Here is how a web edit works with ikiwiki and git:

ikiwiki cgi modifies the page source in the clone
git-commit in the clone
git push origin master, pushes the commit from the clone to the master repo
the master repo's post-update hook notices this update, and runs ikiwiki
ikiwiki notices the modifies page source, and compiles it

Here is a how a commit from a remote repository works:

git-commit in the remote repository
git-push, pushes the commit to the master repo on the server
(Optionally, the master repo's pre-receive hook runs, and checks that the update only modifies files that the pushing user is allowed to update. If not, it aborts the receive.)
the master repo's post-update hook notices this update, and runs ikiwiki
ikiwiki notices the modifies page source, and compiles it

Mercurial

The Mercurial backend is still in a early phase, so it may not be mature enough, but it should be simple to understand and use.

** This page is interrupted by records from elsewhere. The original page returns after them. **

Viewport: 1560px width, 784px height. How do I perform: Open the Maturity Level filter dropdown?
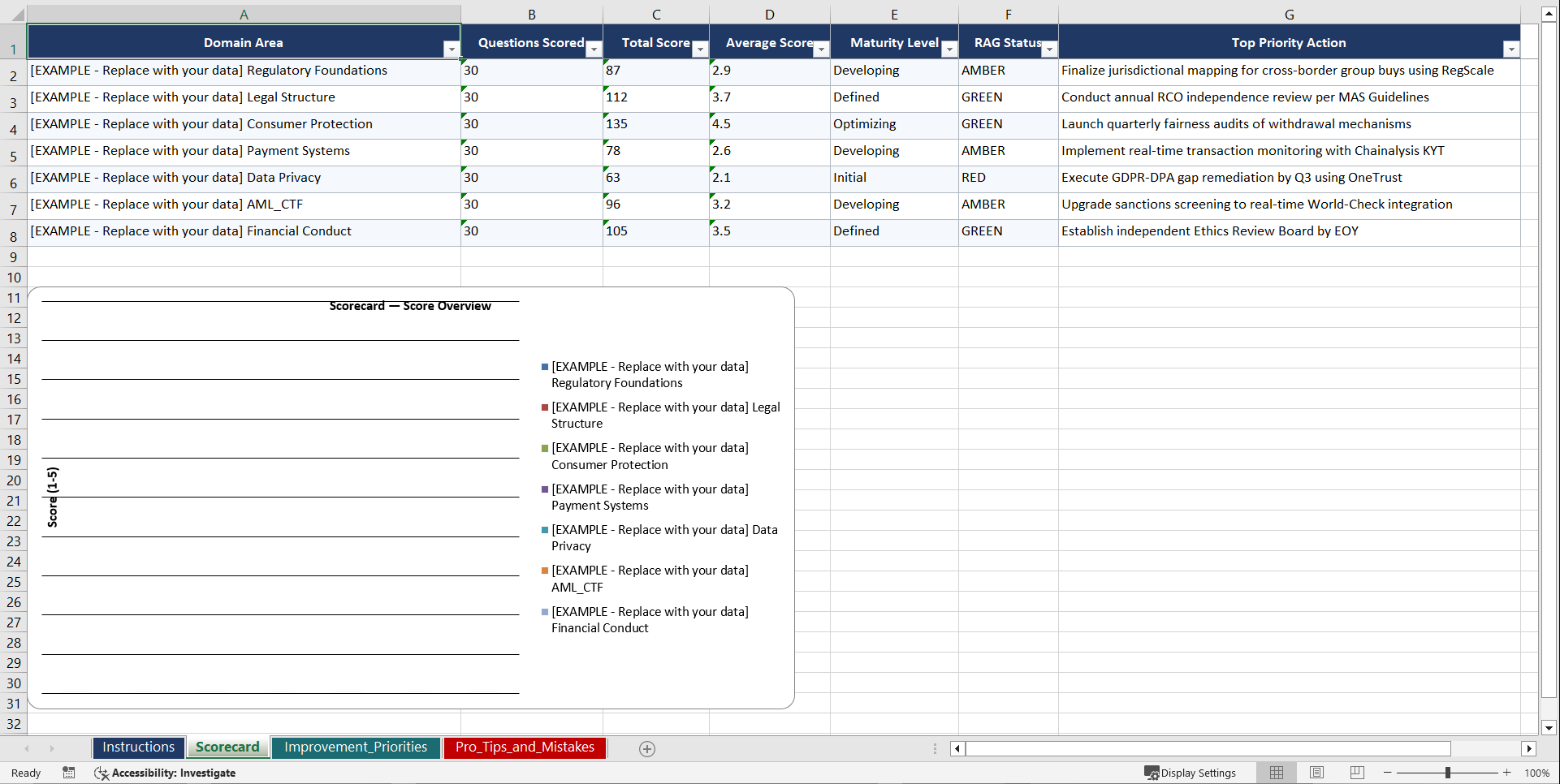tap(949, 49)
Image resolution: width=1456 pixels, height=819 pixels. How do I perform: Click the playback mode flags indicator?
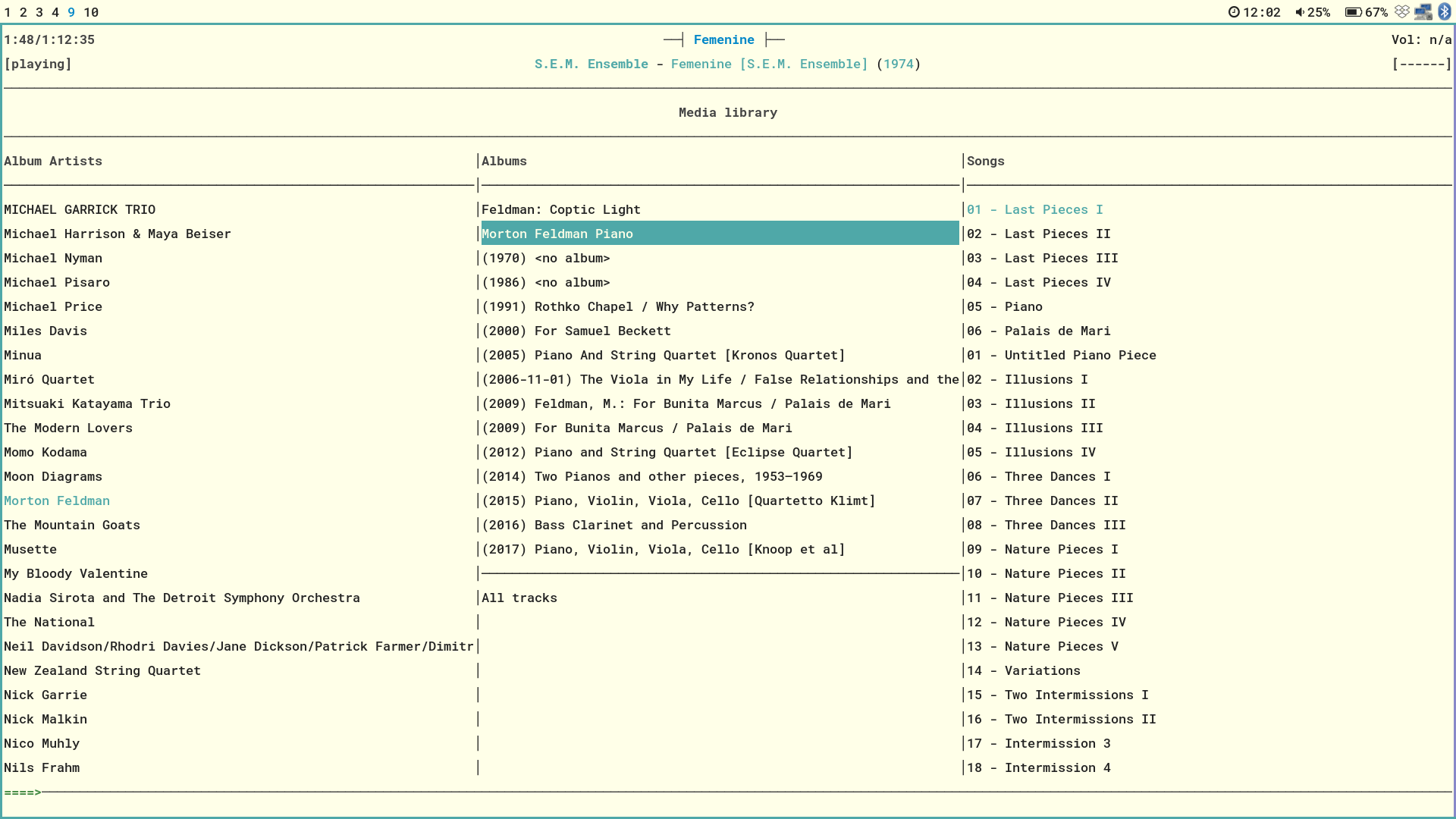(1421, 64)
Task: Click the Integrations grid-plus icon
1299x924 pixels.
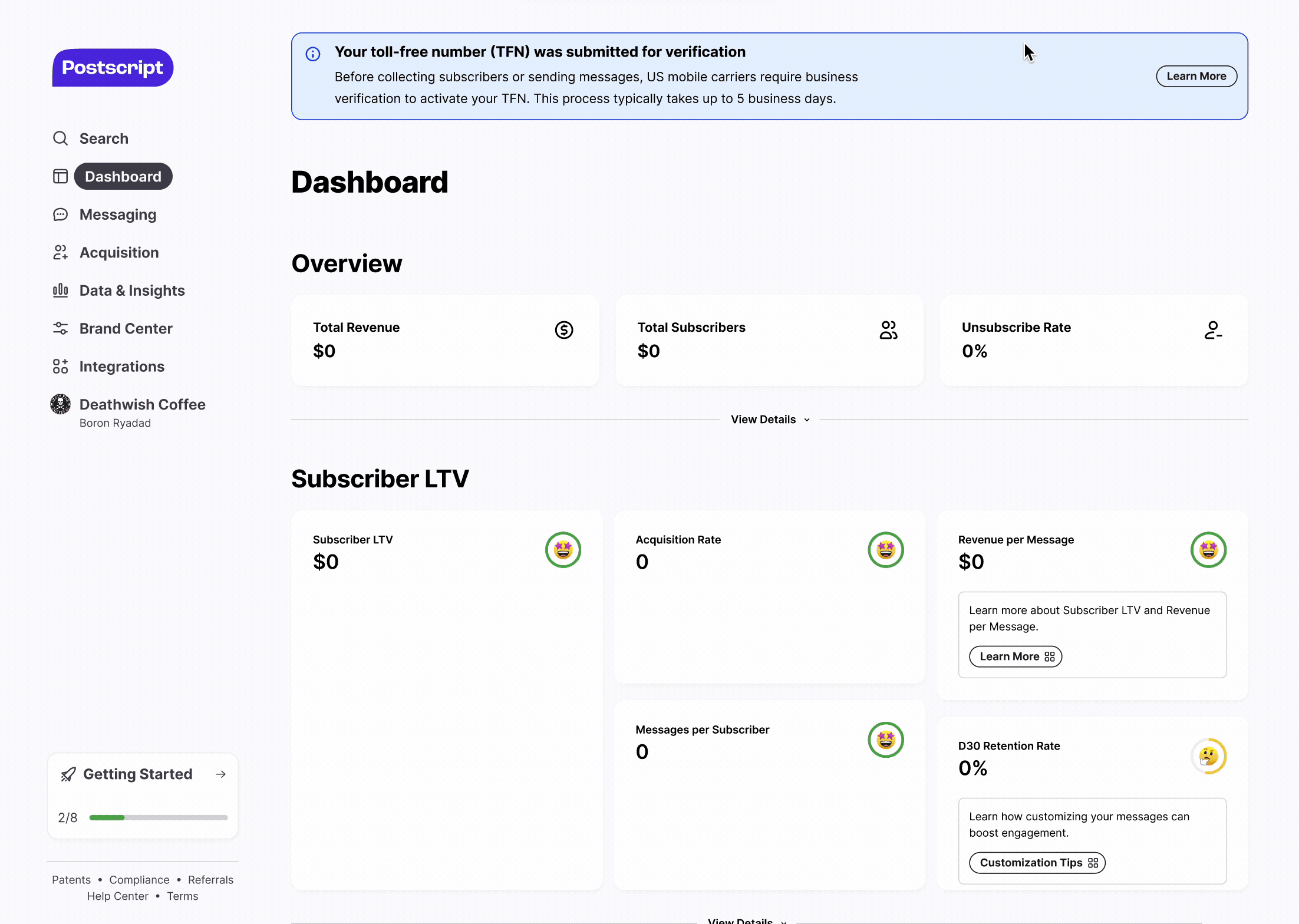Action: [x=60, y=367]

As Mercurial is a distributed RCS, it lacks the distinction between repository and working copy (every wc is a repo).

This means that the Mercurial backend uses directly the repository as working copy (the master M and the working copy W described in the svn example are the same thing).

You only need to specify 'srcdir' (the repository M) and 'destdir' (where the HTML will be generated).

Master repository M.

RCS commit from the outside are installed into M.

M is directly used as working copy (M is also W).

HTML is generated from the working copy in M. rcs_update() will update to the last committed revision in M (the same as 'hg update'). If you use an 'update' hook you can generate automatically the HTML in the destination directory each time 'hg update' is called.

CGI operates on M. rcs_commit() will commit directly in M.

If you have any question or suggestion about the Mercurial backend please refer to Emanuele

tla

Nobody really understands how tla works. ;-)

rcs

There is a patch that needs a bit of work linked to from rcs.

Monotone

In normal use, monotone has a local database as well as a workspace/working copy. In ikiwiki terms, the local database takes the role of the master repository, and the srcdir is the workspace. As all monotone workspaces point to a default database, there is no need to tell ikiwiki explicitly about the "master" database. It will know.

The backend currently supports normal committing and getting the history of the page. To understand the parallel commit approach, you need to understand monotone's approach to conflicts:

Monotone allows multiple micro-branches in the database. There is a command, mtn merge, that takes the heads of all these branches and merges them back together (turning the tree of branches into a dag). Conflicts in monotone (at time of writing) need to be resolved interactively during this merge process. It is important to note that having multiple heads is not an error condition in a monotone database. This condition will occur in normal use. In this case 'update' will choose a head if it can, or complain and tell the user to merge.

For the ikiwiki plugin, the monotone ikiwiki plugin borrows some ideas from the svn ikiwiki plugin. On prepedit() we record the revision that this change is based on (I'll refer to this as the prepedit revision). When the web user saves the page, we check if that is still the current revision. If it is, then we commit. If it isn't then we check to see if there were any changes by anyone else to the file we're editing while we've been editing (a diff bewteen the prepedit revision and the current rev). If there were no changes to the file we're editing then we commit as normal.

It is only if there have been parallel changes to the file we're trying to commit that things get hairy. In this case the current approach is to commit the web changes as a branch from the prepedit revision. This will leave the repository with multiple heads. At this point, all data is saved. The system then tries to merge the heads with a merger that will fail if it cannot resolve the conflict. If the merge succeeds then everything is ok.

If that merge failed then there are conflicts. In this case, the current code calls merge again with a merger that inserts conflict markers. It commits this new revision with conflict markers to the repository. It then returns the text to the user for cleanup. This is less neat than it could be, in that a conflict marked revision gets committed to the repository.